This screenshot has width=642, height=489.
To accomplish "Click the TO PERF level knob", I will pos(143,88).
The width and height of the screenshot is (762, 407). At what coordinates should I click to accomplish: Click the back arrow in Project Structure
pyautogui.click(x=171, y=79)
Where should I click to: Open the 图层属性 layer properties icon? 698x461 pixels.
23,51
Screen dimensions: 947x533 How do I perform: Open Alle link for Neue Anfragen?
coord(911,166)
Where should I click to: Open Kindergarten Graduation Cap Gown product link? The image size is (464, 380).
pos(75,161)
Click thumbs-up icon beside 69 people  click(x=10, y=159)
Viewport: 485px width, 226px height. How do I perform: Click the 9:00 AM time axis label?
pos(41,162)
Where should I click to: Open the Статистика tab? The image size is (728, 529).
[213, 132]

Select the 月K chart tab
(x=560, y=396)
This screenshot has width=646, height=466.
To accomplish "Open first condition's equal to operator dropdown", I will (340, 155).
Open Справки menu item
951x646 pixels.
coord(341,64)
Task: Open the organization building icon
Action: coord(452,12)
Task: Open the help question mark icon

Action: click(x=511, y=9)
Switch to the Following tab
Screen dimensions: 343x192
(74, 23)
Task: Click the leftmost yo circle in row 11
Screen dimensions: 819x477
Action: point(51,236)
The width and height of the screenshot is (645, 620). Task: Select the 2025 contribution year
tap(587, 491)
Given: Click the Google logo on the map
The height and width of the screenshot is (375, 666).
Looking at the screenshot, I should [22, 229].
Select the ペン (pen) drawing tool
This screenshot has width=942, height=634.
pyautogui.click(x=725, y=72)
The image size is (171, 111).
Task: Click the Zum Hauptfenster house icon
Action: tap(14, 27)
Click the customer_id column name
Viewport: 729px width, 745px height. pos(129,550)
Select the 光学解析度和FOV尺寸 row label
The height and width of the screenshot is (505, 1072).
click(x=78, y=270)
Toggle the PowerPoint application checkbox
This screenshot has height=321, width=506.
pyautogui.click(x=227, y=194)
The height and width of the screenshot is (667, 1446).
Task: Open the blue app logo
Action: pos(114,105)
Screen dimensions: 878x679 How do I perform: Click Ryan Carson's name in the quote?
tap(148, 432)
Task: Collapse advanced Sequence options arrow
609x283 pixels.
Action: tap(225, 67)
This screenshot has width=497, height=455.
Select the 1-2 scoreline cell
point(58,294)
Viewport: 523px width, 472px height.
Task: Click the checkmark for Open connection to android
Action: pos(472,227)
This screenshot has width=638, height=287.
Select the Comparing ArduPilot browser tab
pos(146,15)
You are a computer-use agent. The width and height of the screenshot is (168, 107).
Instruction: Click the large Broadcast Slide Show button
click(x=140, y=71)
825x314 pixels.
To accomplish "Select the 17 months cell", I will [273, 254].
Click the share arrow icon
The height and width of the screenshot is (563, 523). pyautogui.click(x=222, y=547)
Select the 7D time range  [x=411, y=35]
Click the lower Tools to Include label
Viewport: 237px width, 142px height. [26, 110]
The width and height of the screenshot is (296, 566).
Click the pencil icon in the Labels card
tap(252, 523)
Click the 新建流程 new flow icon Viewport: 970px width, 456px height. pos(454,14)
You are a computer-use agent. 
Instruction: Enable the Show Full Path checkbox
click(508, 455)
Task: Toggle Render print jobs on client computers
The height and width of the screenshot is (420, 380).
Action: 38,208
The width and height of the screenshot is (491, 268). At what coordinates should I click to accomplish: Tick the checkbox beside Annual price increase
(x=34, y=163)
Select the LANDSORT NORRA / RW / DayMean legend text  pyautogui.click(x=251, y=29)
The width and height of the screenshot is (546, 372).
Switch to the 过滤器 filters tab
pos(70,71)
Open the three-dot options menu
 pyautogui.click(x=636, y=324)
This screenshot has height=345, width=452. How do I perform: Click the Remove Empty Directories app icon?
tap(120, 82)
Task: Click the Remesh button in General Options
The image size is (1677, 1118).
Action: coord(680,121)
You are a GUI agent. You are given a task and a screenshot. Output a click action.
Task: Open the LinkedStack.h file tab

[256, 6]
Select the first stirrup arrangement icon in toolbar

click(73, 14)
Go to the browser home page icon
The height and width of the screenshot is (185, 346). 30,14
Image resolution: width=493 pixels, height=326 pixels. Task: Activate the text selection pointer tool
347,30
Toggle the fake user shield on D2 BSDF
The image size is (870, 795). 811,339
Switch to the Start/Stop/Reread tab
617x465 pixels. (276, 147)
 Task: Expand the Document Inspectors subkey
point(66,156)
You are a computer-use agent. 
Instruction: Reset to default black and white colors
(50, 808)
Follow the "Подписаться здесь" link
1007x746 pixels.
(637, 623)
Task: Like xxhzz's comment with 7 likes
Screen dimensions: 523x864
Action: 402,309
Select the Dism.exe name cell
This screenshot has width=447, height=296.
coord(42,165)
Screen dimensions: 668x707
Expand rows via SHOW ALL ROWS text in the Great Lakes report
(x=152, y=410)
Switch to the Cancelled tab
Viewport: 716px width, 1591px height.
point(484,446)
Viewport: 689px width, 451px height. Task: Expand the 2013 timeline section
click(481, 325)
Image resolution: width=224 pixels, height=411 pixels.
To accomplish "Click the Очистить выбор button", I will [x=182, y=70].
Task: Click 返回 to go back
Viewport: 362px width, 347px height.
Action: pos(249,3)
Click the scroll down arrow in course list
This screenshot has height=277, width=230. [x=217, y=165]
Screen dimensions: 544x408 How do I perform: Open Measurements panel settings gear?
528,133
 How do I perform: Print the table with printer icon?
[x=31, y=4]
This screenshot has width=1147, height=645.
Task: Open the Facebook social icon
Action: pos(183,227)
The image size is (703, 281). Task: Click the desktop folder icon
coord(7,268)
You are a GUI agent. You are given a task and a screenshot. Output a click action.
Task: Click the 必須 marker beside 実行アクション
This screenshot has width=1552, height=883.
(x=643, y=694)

=====

## What to produce
Reproduce the listing exactly, leaving nothing out.

## Solved problem
This screenshot has width=642, height=489.
To accomplish "Click the TO PERF level knob", I will pos(143,88).
The width and height of the screenshot is (762, 407). At what coordinates should I click to accomplish: Click the back arrow in Project Structure
pyautogui.click(x=171, y=79)
Where should I click to: Open the 图层属性 layer properties icon? 698x461 pixels.
23,51
Screen dimensions: 947x533 How do I perform: Open Alle link for Neue Anfragen?
coord(911,166)
Where should I click to: Open Kindergarten Graduation Cap Gown product link? The image size is (464, 380).
pos(75,161)
Click thumbs-up icon beside 69 people  click(x=10, y=159)
Viewport: 485px width, 226px height. How do I perform: Click the 9:00 AM time axis label?
pos(41,162)
Where should I click to: Open the Статистика tab? The image size is (728, 529).
[213, 132]

Select the 月K chart tab
(x=560, y=396)
This screenshot has width=646, height=466.
To accomplish "Open first condition's equal to operator dropdown", I will (340, 155).
Open Справки menu item
951x646 pixels.
coord(341,64)
Task: Open the organization building icon
Action: coord(452,12)
Task: Open the help question mark icon

Action: click(x=511, y=9)
Switch to the Following tab
Screen dimensions: 343x192
(74, 23)
Task: Click the leftmost yo circle in row 11
Screen dimensions: 819x477
Action: point(51,236)
The width and height of the screenshot is (645, 620). Task: Select the 2025 contribution year
tap(587, 491)
Given: Click the Google logo on the map
The height and width of the screenshot is (375, 666).
Looking at the screenshot, I should [22, 229].
Select the ペン (pen) drawing tool
This screenshot has width=942, height=634.
pyautogui.click(x=725, y=72)
The image size is (171, 111).
Task: Click the Zum Hauptfenster house icon
Action: tap(14, 27)
Click the customer_id column name
Viewport: 729px width, 745px height. pos(129,550)
Select the 光学解析度和FOV尺寸 row label
The height and width of the screenshot is (505, 1072).
click(x=78, y=270)
Toggle the PowerPoint application checkbox
This screenshot has height=321, width=506.
pyautogui.click(x=227, y=194)
The height and width of the screenshot is (667, 1446).
Task: Open the blue app logo
Action: pos(114,105)
Screen dimensions: 878x679 How do I perform: Click Ryan Carson's name in the quote?
tap(148, 432)
Task: Collapse advanced Sequence options arrow
609x283 pixels.
Action: tap(225, 67)
This screenshot has width=497, height=455.
Select the 1-2 scoreline cell
point(58,294)
Viewport: 523px width, 472px height.
Task: Click the checkmark for Open connection to android
Action: pos(472,227)
This screenshot has width=638, height=287.
Select the Comparing ArduPilot browser tab
pos(146,15)
You are a computer-use agent. The width and height of the screenshot is (168, 107).
Instruction: Click the large Broadcast Slide Show button
click(x=140, y=71)
825x314 pixels.
To accomplish "Select the 17 months cell", I will [273, 254].
Click the share arrow icon
The height and width of the screenshot is (563, 523). pyautogui.click(x=222, y=547)
Select the 7D time range  [x=411, y=35]
Click the lower Tools to Include label
Viewport: 237px width, 142px height. [26, 110]
The width and height of the screenshot is (296, 566).
Click the pencil icon in the Labels card
tap(252, 523)
Click the 新建流程 new flow icon Viewport: 970px width, 456px height. pos(454,14)
You are a computer-use agent. 
Instruction: Enable the Show Full Path checkbox
click(508, 455)
Task: Toggle Render print jobs on client computers
The height and width of the screenshot is (420, 380).
Action: 38,208
The width and height of the screenshot is (491, 268). At what coordinates should I click to accomplish: Tick the checkbox beside Annual price increase
(x=34, y=163)
Select the LANDSORT NORRA / RW / DayMean legend text  pyautogui.click(x=251, y=29)
The width and height of the screenshot is (546, 372).
Switch to the 过滤器 filters tab
pos(70,71)
Open the three-dot options menu
 pyautogui.click(x=636, y=324)
This screenshot has height=345, width=452. How do I perform: Click the Remove Empty Directories app icon?
tap(120, 82)
Task: Click the Remesh button in General Options
The image size is (1677, 1118).
Action: coord(680,121)
You are a GUI agent. You are given a task and a screenshot. Output a click action.
Task: Open the LinkedStack.h file tab

[256, 6]
Select the first stirrup arrangement icon in toolbar

click(73, 14)
Go to the browser home page icon
The height and width of the screenshot is (185, 346). 30,14
Image resolution: width=493 pixels, height=326 pixels. Task: Activate the text selection pointer tool
347,30
Toggle the fake user shield on D2 BSDF
The image size is (870, 795). 811,339
Switch to the Start/Stop/Reread tab
617x465 pixels. (276, 147)
 Task: Expand the Document Inspectors subkey
point(66,156)
You are a computer-use agent. 
Instruction: Reset to default black and white colors
(50, 808)
Follow the "Подписаться здесь" link
1007x746 pixels.
(637, 623)
Task: Like xxhzz's comment with 7 likes
Screen dimensions: 523x864
Action: 402,309
Select the Dism.exe name cell
This screenshot has width=447, height=296.
coord(42,165)
Screen dimensions: 668x707
Expand rows via SHOW ALL ROWS text in the Great Lakes report
(x=152, y=410)
Switch to the Cancelled tab
Viewport: 716px width, 1591px height.
point(484,446)
Viewport: 689px width, 451px height. Task: Expand the 2013 timeline section
click(481, 325)
Image resolution: width=224 pixels, height=411 pixels.
To accomplish "Click the Очистить выбор button", I will [x=182, y=70].
Task: Click 返回 to go back
Viewport: 362px width, 347px height.
Action: pos(249,3)
Click the scroll down arrow in course list
This screenshot has height=277, width=230. [x=217, y=165]
Screen dimensions: 544x408 How do I perform: Open Measurements panel settings gear?
528,133
 How do I perform: Print the table with printer icon?
[x=31, y=4]
This screenshot has width=1147, height=645.
Task: Open the Facebook social icon
Action: pos(183,227)
The image size is (703, 281). Task: Click the desktop folder icon
coord(7,268)
You are a GUI agent. You are given a task and a screenshot. Output a click action.
Task: Click the 必須 marker beside 実行アクション
This screenshot has width=1552, height=883.
(x=643, y=694)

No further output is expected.